Right now, it seems nothing is too petty for the censors here to block. But I’m convinced they won’t be able to keep it up for very long.
Based on what I see every time I leave my apartment, roughly everyone in China is online 100% of the time. As more people discover how easy it is (even after the crack-down) to download a VPN and make a Facebook account or watch American TV shows on YouTube, the government’s façade of “Internet sovereignty,” (the term they use to justify censorship) will crack.
It’s unimaginable to me that such devout Internet lovers as the Chinese of my generation would continue to accept the imitation Internet they’re being fed. The only questions are how long it will be before Beijing admits it can’t control information in the Information Age, and how much drama we will all have to endure before that happens.

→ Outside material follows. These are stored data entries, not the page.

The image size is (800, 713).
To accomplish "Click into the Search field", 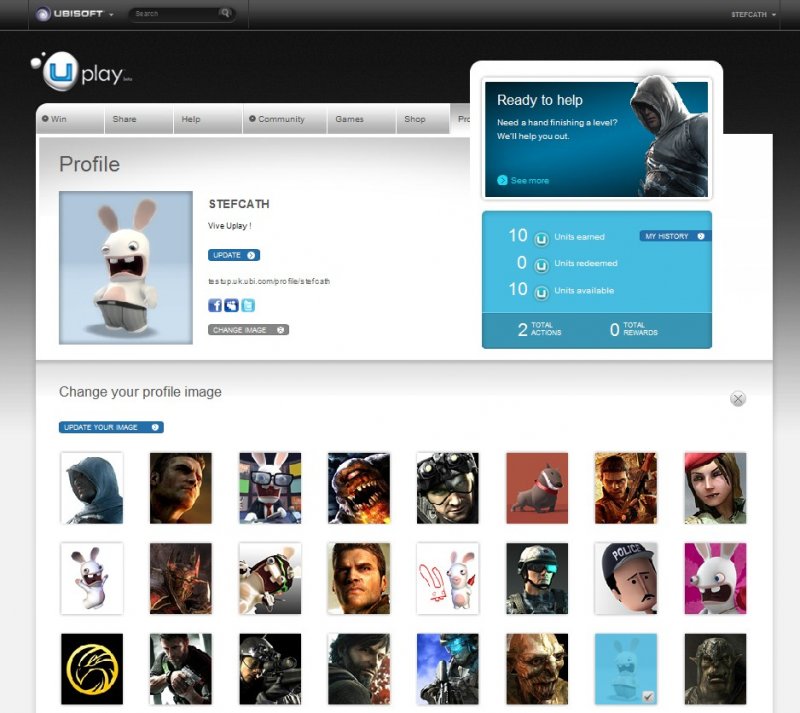I will pos(173,14).
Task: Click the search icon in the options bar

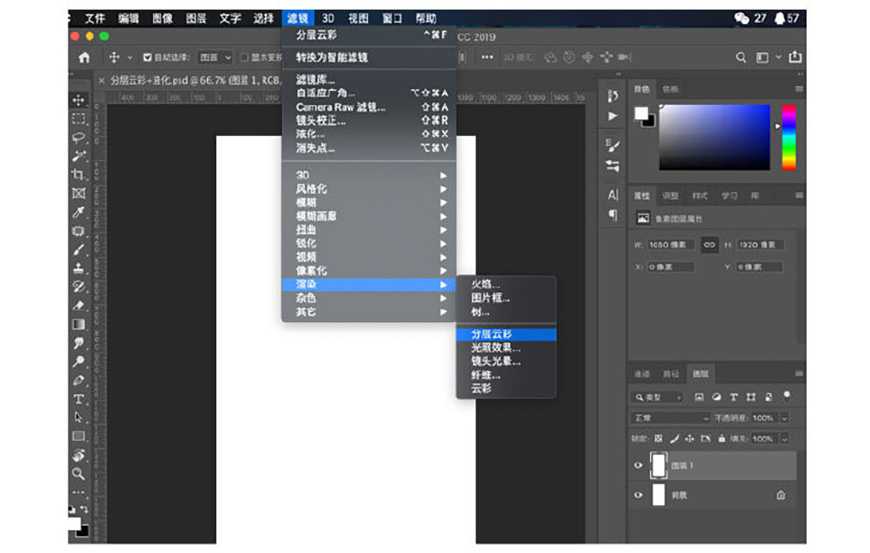Action: 741,58
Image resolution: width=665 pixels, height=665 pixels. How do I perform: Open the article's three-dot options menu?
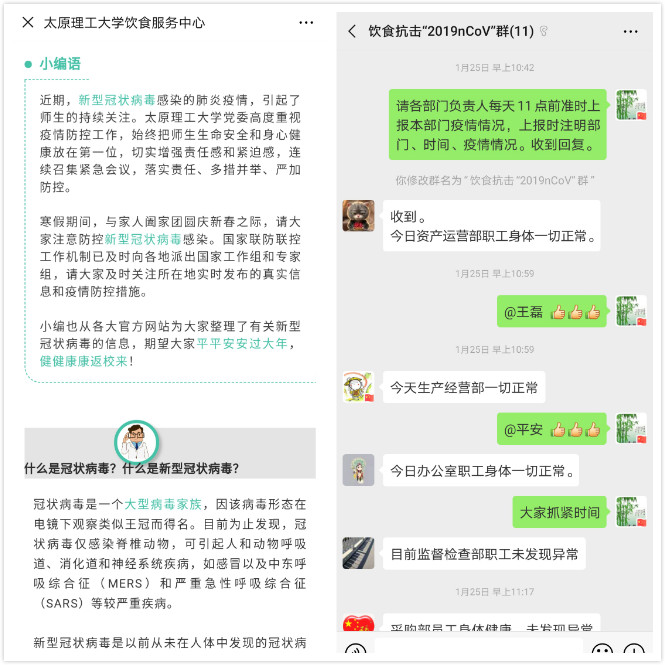306,22
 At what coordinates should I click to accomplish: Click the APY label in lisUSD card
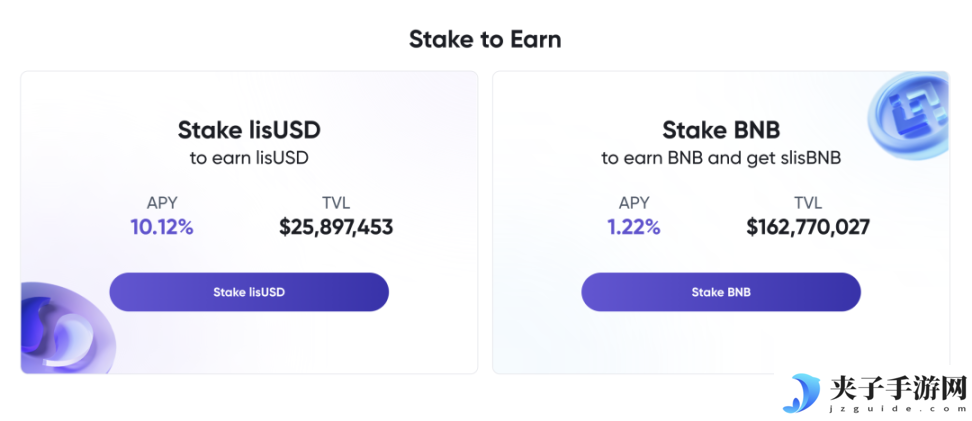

I published this blog post just a few weeks before finishing my teaching job and leaving China. (I should have waited to publish it after leaving the country; I’m not sure why I didn’t.)
A few days later, I got a call from a university leader about some random administrative topic. I couldn’t quite figure out why she was calling me about it, until the subject changed. She told me, “I have this article, about ‘Teaching Under the Dome,’ printed out…” My blood went a little cold. I forgot some of the details of what she said, as I was waiting for the hammer to drop. But I remember this: “You cannot write this kind of thing, Ketti. You have your rights, but not in China.”